MICHAEL Gove’s Union Unit has been warned it could face contempt of court accusations if it refuses to release secret polling on independence and attitudes to the Union by tomorrow evening.
A tribunal last month gave the Cabinet Office 28 days to make public the documents but to date the department has refused.
SNP MP Tommy Sheppard (below) issued a new warning last night as the deadline fast approached.
READ MORE: UK Government ordered to release 'secret' Scottish independence polling
“I don’t know why the Cabinet Office have not given the information already. It is not information they need to gather,” he said.
“It is information they have. They just need to press the send button.
“The deadline is up on Monday. They don’t have to take 28 days. They could release it at any time before then. The fact they appear to be dragging their feet does not indicate a lot of good grace.”
He said that the Cabinet Office had “very limited” grounds for appealing the decision but it was possible they would decide to do so.
He added: “If they did absolutely nothing they would be breaking the direction of the court. It would be for the court to decide if they were in contempt.
“They would certainly leave themselves open to that.”
The National made a request to the Cabinet Office, run by Gove, on June 16, two days after the ruling was sent to UK Government officials.
The paper asked to be given the documents, but the department refused indicating it would respond to the ruling “in due course”.
The Cabinet Office was dealt a major blow on June 14 after it was ordered to disclose the files following a Freedom of Information (FOI) request by Sheppard in June 2019, seeking details it had carried out on polling since January 2018 on public perception on the Union, including how much public money had been spent on it.

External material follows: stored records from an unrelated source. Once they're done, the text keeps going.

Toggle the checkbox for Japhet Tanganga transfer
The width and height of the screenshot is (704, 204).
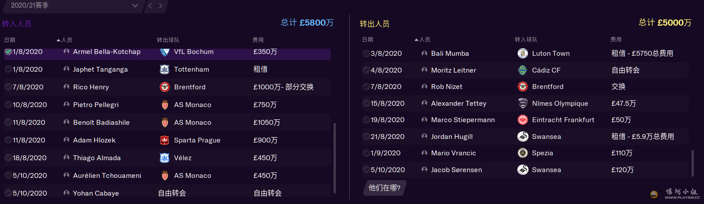(x=8, y=69)
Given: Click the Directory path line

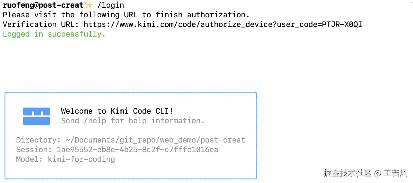Looking at the screenshot, I should point(130,140).
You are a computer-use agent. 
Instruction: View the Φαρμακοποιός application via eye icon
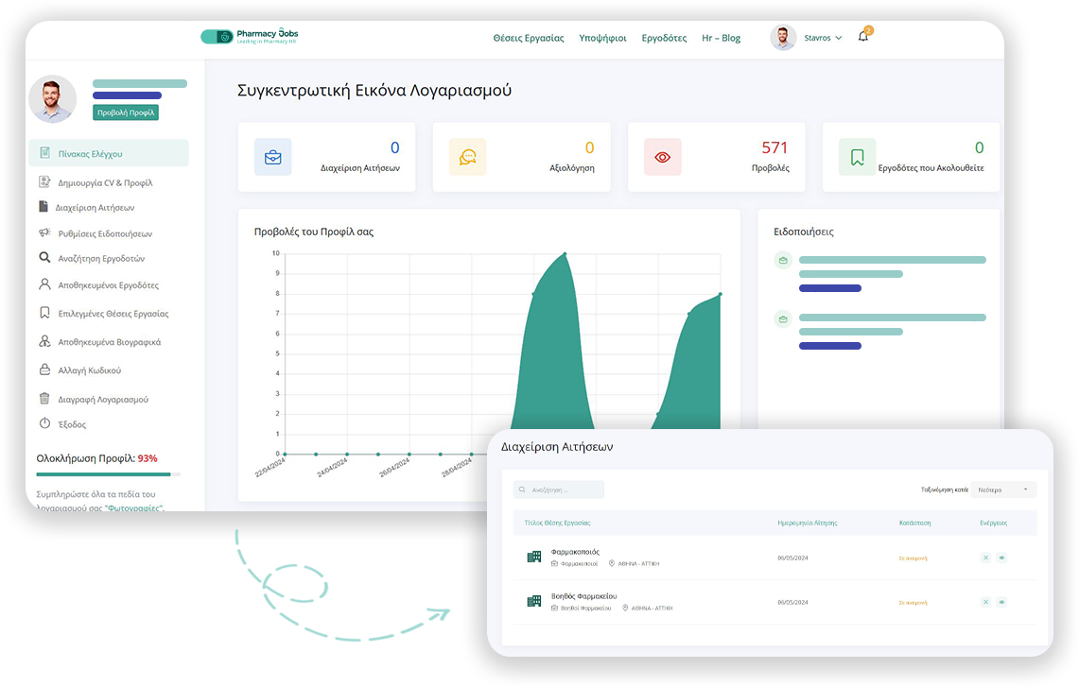(x=1001, y=558)
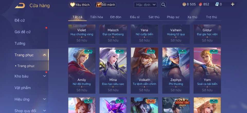Click the gold coin balance icon
This screenshot has height=113, width=247.
184,4
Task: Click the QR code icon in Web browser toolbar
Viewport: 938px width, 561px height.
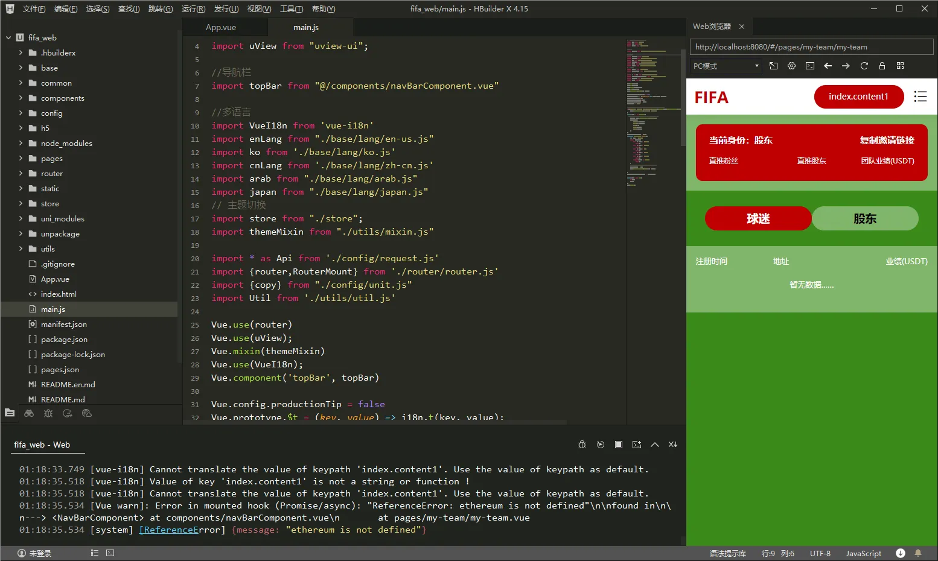Action: (x=900, y=66)
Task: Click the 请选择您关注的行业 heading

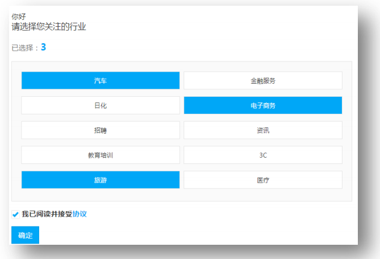Action: pyautogui.click(x=49, y=26)
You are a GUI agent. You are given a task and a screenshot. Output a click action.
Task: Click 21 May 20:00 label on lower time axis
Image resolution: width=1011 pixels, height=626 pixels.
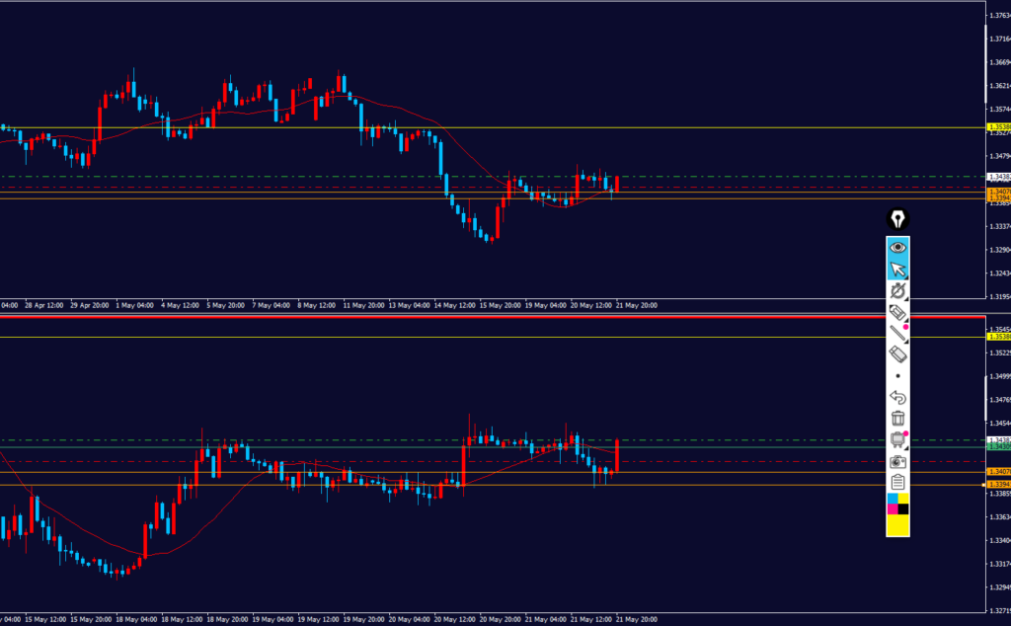(637, 619)
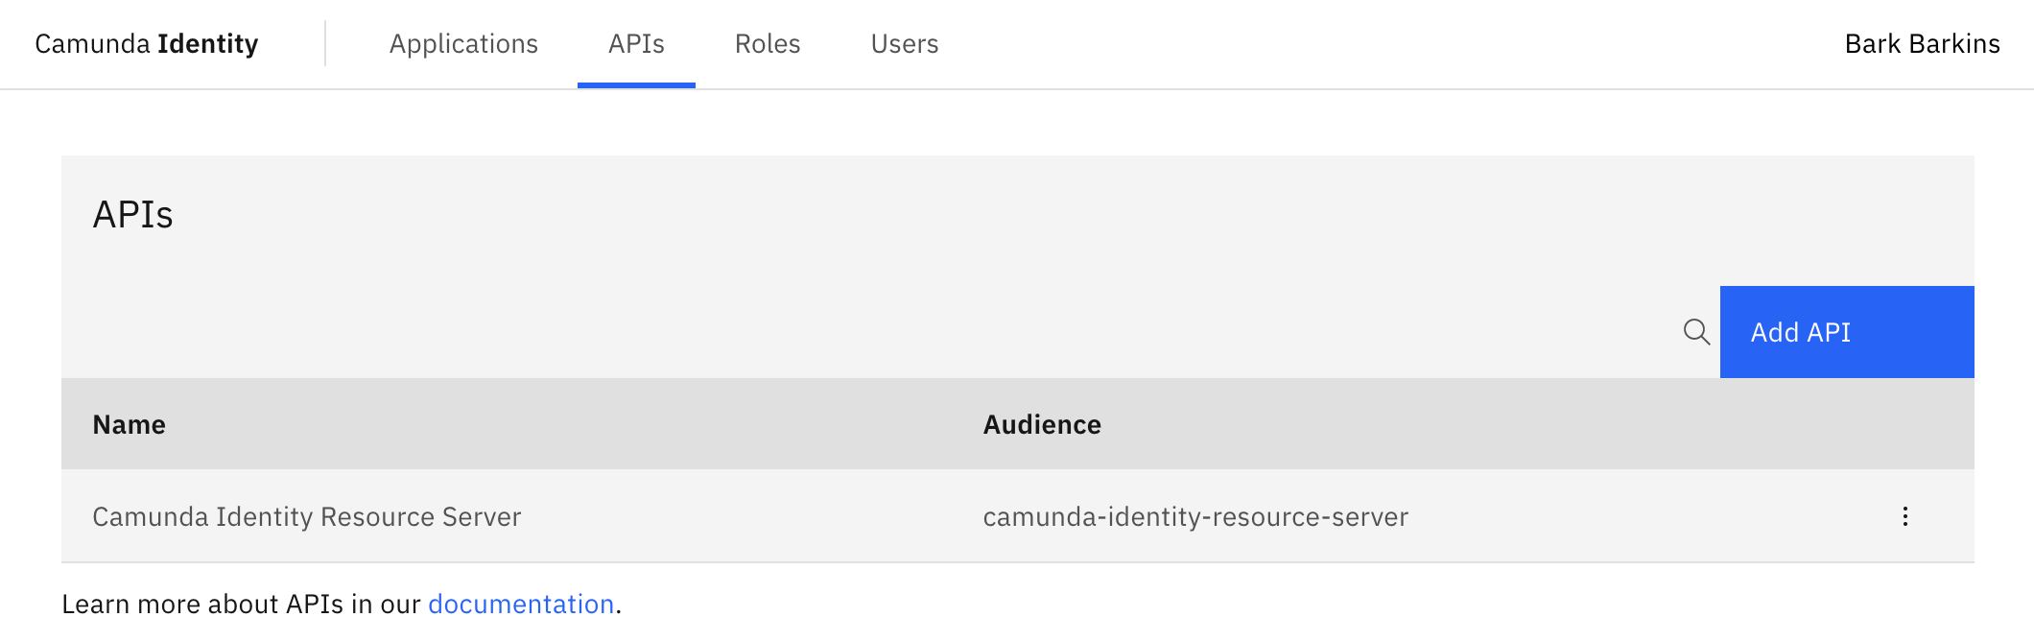
Task: Open the Users tab
Action: click(x=905, y=44)
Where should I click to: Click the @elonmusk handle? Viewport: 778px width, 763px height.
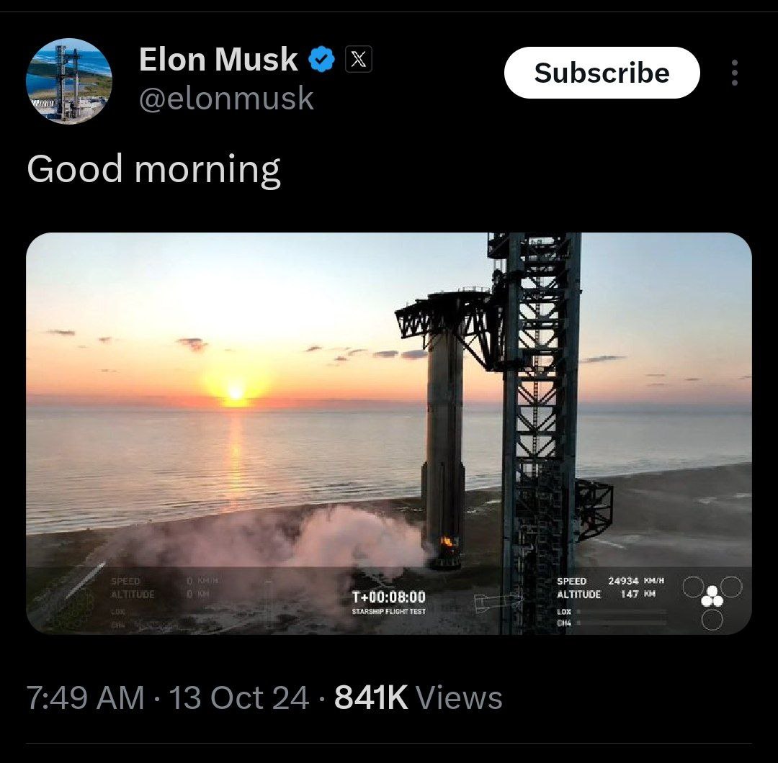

It refused, citing an exemption clause which related to providing a safe space for the development of government policy.
Sheppard appealed to the Office of the Information Commissioner (ICO), arguing that since the UK Government had no stated intention to review or alter policy in respect of the Union, the clause should not apply.
The ICO sided with the Government and in February last year, Sheppard, the SNP MP for Edinburgh East, took the case to tribunal.
READ MORE: Jacob Rees-Mogg claims using Covid cash for Union poll was 'completely proper'
In a victory for the SNP, the First-tier Tribunal (General Regulatory Chamber) Information Rights ruled the information requested “relates to the implementation of existing policy rather than to policy development” and the Cabinet Office must disclose it within 28 days.
A UK Government spokesperson has previously told The National: “The UK Government regularly commissions research in different parts of the UK to understand public attitudes and behaviours to inform our campaigns and policies. This enables us to deliver strong national and cross-government communications campaigns, including to support the UK’s response and recovery from the pandemic. When considering making research public, we balance our commitment to transparency with the need for ministers to make decisions on the development of policy based on the data.”
Polls on independence have varied over the last year, with support reaching 58%. The latest poll put it at 48%.